Alex Norris : « Il vaut mieux créer comme un enfant que comme un génie »

Alex Norris a connu le succès avec Dorris McComics, une première bande dessinée qui lui a apporté des centaines de milliers de followers sur les réseaux sociaux. Il est ensuite passé à l’étape suivante : la parodie. C’est ainsi qu’il a créé Webcomic Name, une bande dessinée satirique dont le personnage principal est confronté à toutes sortes de déceptions auxquelles il répond invariablement par « Oh no ». Lors d’une récente édition des Nicer Tuesdays, Alex est remonté aux origines de sa série et s’est livré sur son inspiration.
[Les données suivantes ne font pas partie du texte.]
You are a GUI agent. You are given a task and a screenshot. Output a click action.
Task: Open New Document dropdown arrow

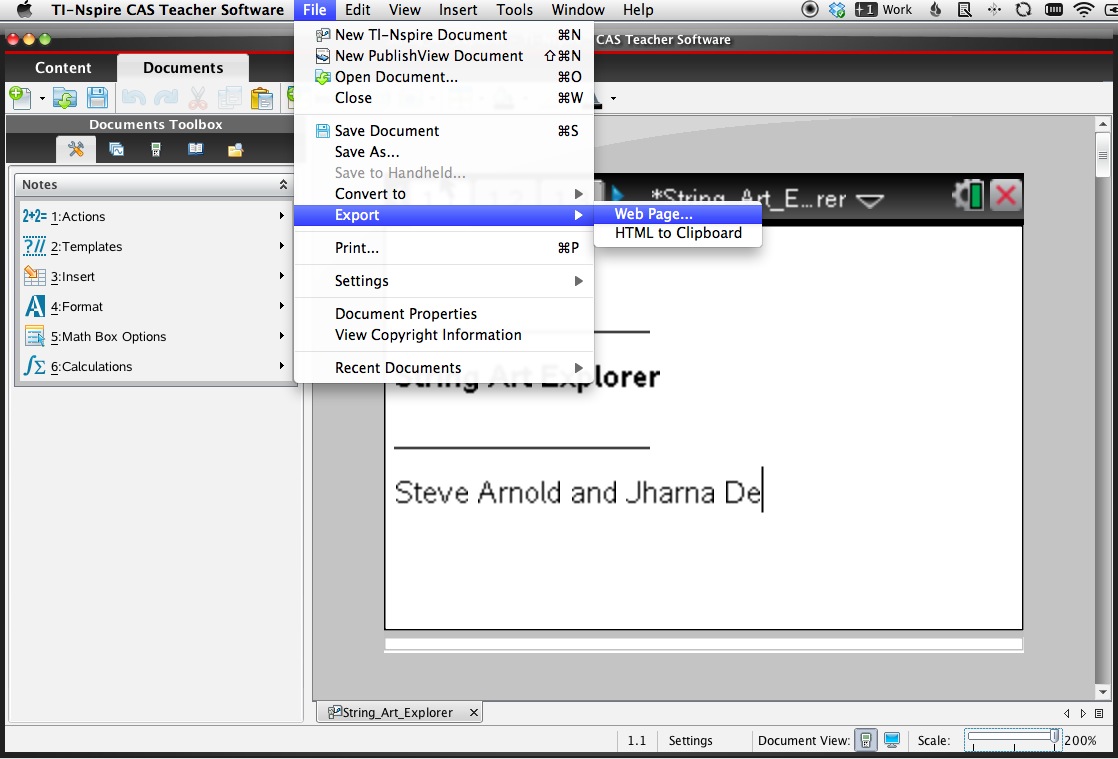point(42,98)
Nous l’avons rencontré pour en savoir plus sur son processus créatif et découvrir pourquoi il pense que la confiance en soi est l’atout numéro un des artistes.

Alice Tynan : que signifie la créativité pour vous ?
[Dorris McComics], ce n’était rien d’autre que moi qui me questionnais sur la créativité et sur ma manière d’être créatif. J’adore les lapalissades, et avec Webcomic Name, je suis allé encore plus loin : j’énonce les évidences les plus basiques auxquelles je peux penser. Je trouve que les gens intellectualisent trop souvent les choses, au point de verser dans l’ésotérisme ou le mystère. Moi, je fais l’inverse. [La créativité], ce n’est pas mystérieux du tout. C’est même une évidence. Je lis beaucoup d’ouvrages sur la créativité et la plupart du temps, leur message est « Ne lisez pas de livre, faites de l’art ». Si vous voulez être écrivain, écrivez.

« La créativité c’est, par nature, faire quelque chose d’inhabituel et d’illogique. Et nous essayons de regarder de manière logique quelque chose qui est illogique par essence. »

L’énergie créative, ça vous parle ?
Pour moi, la créativité est question d’habitude. Je dessine depuis que je suis tout petit. Je gribouillais constamment, j’avais des tas d’idées. Mais je ne me suis jamais dit « Oh, quel génie je fais, je regorge d’idées ! ». C’était simplement un jeu. Maintenant, je fais la même chose, mais sur demande. Les gens utilisent souvent le mot « énergie » sans savoir de quoi il s’agit. Pour moi, il s’agit surtout de confiance en soi. L’angoisse de la page blanche, ça n’existe pas. J’ai simplement des idées, et quand je me sens assez confiant, je les finalise.

« J’imagine que quand les gens parlent d’énergie créative, ça désigne l’enthousiasme qui vient au moment où vous créez. »

J’ai remarqué que plus j’ai des idées qui me plaisent, plus il y en a d’autres qui me viennent à l’esprit. Tout ça, c’est de la confiance en soi, on est entraîné par ses propres idées. Ce sentiment peut aussi être déclenché par un bon film ou une bonne pièce de théâtre, un spectacle comique ou un livre qui nous plaît. Avec l’expérience, j’ai appris à tirer parti de cette sensation.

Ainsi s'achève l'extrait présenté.